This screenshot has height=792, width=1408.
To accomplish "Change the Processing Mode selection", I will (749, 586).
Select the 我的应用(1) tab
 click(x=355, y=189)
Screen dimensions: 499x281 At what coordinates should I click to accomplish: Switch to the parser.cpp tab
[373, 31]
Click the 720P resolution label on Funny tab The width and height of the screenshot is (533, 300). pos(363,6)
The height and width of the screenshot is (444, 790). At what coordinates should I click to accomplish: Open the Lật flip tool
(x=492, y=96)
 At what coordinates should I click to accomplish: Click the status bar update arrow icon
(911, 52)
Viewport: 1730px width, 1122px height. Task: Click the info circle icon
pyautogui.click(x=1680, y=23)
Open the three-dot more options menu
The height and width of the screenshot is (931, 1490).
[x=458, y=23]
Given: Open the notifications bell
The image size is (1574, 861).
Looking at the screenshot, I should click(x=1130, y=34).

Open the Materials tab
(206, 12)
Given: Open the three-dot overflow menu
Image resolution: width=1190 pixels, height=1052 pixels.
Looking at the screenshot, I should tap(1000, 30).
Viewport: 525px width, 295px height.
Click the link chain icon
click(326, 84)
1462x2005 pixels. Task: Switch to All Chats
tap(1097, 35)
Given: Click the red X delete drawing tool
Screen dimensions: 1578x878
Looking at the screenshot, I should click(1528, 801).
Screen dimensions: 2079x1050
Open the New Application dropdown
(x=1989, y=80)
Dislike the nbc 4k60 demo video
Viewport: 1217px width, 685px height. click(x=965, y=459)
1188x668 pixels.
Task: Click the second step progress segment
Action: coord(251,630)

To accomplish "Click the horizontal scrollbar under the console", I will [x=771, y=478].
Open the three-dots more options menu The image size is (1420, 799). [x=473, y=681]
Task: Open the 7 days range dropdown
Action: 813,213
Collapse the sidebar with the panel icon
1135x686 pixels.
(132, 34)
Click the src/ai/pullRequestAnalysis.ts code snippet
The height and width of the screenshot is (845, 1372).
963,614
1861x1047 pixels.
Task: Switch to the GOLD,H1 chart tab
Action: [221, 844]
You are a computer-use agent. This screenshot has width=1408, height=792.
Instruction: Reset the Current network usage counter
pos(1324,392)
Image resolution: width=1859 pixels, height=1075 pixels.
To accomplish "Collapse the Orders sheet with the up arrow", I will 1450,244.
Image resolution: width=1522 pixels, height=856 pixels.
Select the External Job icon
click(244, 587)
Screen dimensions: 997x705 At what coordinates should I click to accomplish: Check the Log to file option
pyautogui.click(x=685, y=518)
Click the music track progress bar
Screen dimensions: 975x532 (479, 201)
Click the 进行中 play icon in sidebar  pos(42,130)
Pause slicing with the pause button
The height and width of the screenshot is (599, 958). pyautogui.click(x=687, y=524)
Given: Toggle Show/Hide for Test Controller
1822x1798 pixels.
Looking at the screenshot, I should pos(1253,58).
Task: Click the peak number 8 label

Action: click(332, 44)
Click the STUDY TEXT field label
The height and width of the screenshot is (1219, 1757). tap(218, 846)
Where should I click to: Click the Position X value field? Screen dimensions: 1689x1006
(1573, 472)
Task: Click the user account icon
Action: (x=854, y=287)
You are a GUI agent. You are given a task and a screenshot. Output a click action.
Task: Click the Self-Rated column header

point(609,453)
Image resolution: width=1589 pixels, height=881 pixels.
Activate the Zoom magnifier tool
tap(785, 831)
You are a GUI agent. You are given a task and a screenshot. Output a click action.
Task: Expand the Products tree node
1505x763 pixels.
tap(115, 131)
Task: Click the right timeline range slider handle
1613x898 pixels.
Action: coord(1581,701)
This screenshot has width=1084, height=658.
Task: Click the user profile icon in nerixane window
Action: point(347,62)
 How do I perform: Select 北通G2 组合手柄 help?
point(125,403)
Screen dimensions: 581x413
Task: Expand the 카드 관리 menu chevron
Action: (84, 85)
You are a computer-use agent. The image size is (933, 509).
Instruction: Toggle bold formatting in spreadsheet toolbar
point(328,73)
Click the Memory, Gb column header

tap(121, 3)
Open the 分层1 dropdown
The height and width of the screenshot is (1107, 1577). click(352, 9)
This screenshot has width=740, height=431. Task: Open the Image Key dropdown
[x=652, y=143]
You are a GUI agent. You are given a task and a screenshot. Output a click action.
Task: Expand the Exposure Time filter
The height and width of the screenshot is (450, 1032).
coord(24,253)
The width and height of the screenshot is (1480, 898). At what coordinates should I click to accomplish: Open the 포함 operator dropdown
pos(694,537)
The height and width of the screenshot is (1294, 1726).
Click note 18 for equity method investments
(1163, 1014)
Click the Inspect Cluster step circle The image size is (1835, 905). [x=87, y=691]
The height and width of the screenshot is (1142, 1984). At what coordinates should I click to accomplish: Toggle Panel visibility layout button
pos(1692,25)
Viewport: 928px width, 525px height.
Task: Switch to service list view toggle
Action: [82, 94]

_REQUIREMENT_. Transcribe all of the data so that each line matches the source exactly.

_ANSWER FOR THE TASK_.
This screenshot has height=792, width=1408.
To accomplish "Change the Processing Mode selection", I will (749, 586).
Select the 我的应用(1) tab
 click(x=355, y=189)
Screen dimensions: 499x281 At what coordinates should I click to accomplish: Switch to the parser.cpp tab
[373, 31]
Click the 720P resolution label on Funny tab The width and height of the screenshot is (533, 300). pos(363,6)
The height and width of the screenshot is (444, 790). At what coordinates should I click to accomplish: Open the Lật flip tool
(x=492, y=96)
 At what coordinates should I click to accomplish: Click the status bar update arrow icon
(911, 52)
Viewport: 1730px width, 1122px height. Task: Click the info circle icon
pyautogui.click(x=1680, y=23)
Open the three-dot more options menu
The height and width of the screenshot is (931, 1490).
[x=458, y=23]
Given: Open the notifications bell
The image size is (1574, 861).
Looking at the screenshot, I should click(x=1130, y=34).

Open the Materials tab
(206, 12)
Given: Open the three-dot overflow menu
Image resolution: width=1190 pixels, height=1052 pixels.
Looking at the screenshot, I should tap(1000, 30).
Viewport: 525px width, 295px height.
Click the link chain icon
click(326, 84)
1462x2005 pixels. Task: Switch to All Chats
tap(1097, 35)
Given: Click the red X delete drawing tool
Screen dimensions: 1578x878
Looking at the screenshot, I should click(1528, 801).
Screen dimensions: 2079x1050
Open the New Application dropdown
(x=1989, y=80)
Dislike the nbc 4k60 demo video
Viewport: 1217px width, 685px height. click(x=965, y=459)
1188x668 pixels.
Task: Click the second step progress segment
Action: coord(251,630)

To accomplish "Click the horizontal scrollbar under the console", I will [x=771, y=478].
Open the three-dots more options menu The image size is (1420, 799). [x=473, y=681]
Task: Open the 7 days range dropdown
Action: 813,213
Collapse the sidebar with the panel icon
1135x686 pixels.
(132, 34)
Click the src/ai/pullRequestAnalysis.ts code snippet
The height and width of the screenshot is (845, 1372).
963,614
1861x1047 pixels.
Task: Switch to the GOLD,H1 chart tab
Action: [221, 844]
You are a computer-use agent. This screenshot has width=1408, height=792.
Instruction: Reset the Current network usage counter
pos(1324,392)
Image resolution: width=1859 pixels, height=1075 pixels.
To accomplish "Collapse the Orders sheet with the up arrow", I will 1450,244.
Image resolution: width=1522 pixels, height=856 pixels.
Select the External Job icon
click(244, 587)
Screen dimensions: 997x705 At what coordinates should I click to accomplish: Check the Log to file option
pyautogui.click(x=685, y=518)
Click the music track progress bar
Screen dimensions: 975x532 (479, 201)
Click the 进行中 play icon in sidebar  pos(42,130)
Pause slicing with the pause button
The height and width of the screenshot is (599, 958). pyautogui.click(x=687, y=524)
Given: Toggle Show/Hide for Test Controller
1822x1798 pixels.
Looking at the screenshot, I should pos(1253,58).
Task: Click the peak number 8 label

Action: click(332, 44)
Click the STUDY TEXT field label
The height and width of the screenshot is (1219, 1757). tap(218, 846)
Where should I click to: Click the Position X value field? Screen dimensions: 1689x1006
(1573, 472)
Task: Click the user account icon
Action: (x=854, y=287)
You are a GUI agent. You are given a task and a screenshot. Output a click action.
Task: Click the Self-Rated column header

point(609,453)
Image resolution: width=1589 pixels, height=881 pixels.
Activate the Zoom magnifier tool
tap(785, 831)
You are a GUI agent. You are given a task and a screenshot. Output a click action.
Task: Expand the Products tree node
1505x763 pixels.
tap(115, 131)
Task: Click the right timeline range slider handle
1613x898 pixels.
Action: coord(1581,701)
This screenshot has width=1084, height=658.
Task: Click the user profile icon in nerixane window
Action: point(347,62)
 How do I perform: Select 北通G2 组合手柄 help?
point(125,403)
Screen dimensions: 581x413
Task: Expand the 카드 관리 menu chevron
Action: (84, 85)
You are a computer-use agent. The image size is (933, 509).
Instruction: Toggle bold formatting in spreadsheet toolbar
point(328,73)
Click the Memory, Gb column header

tap(121, 3)
Open the 分层1 dropdown
The height and width of the screenshot is (1107, 1577). click(352, 9)
This screenshot has width=740, height=431. Task: Open the Image Key dropdown
[x=652, y=143]
You are a GUI agent. You are given a task and a screenshot. Output a click action.
Task: Expand the Exposure Time filter
The height and width of the screenshot is (450, 1032).
coord(24,253)
The width and height of the screenshot is (1480, 898). At what coordinates should I click to accomplish: Open the 포함 operator dropdown
pos(694,537)
The height and width of the screenshot is (1294, 1726).
Click note 18 for equity method investments
(1163, 1014)
Click the Inspect Cluster step circle The image size is (1835, 905). [x=87, y=691]
The height and width of the screenshot is (1142, 1984). At what coordinates should I click to accomplish: Toggle Panel visibility layout button
pos(1692,25)
Viewport: 928px width, 525px height.
Task: Switch to service list view toggle
Action: [82, 94]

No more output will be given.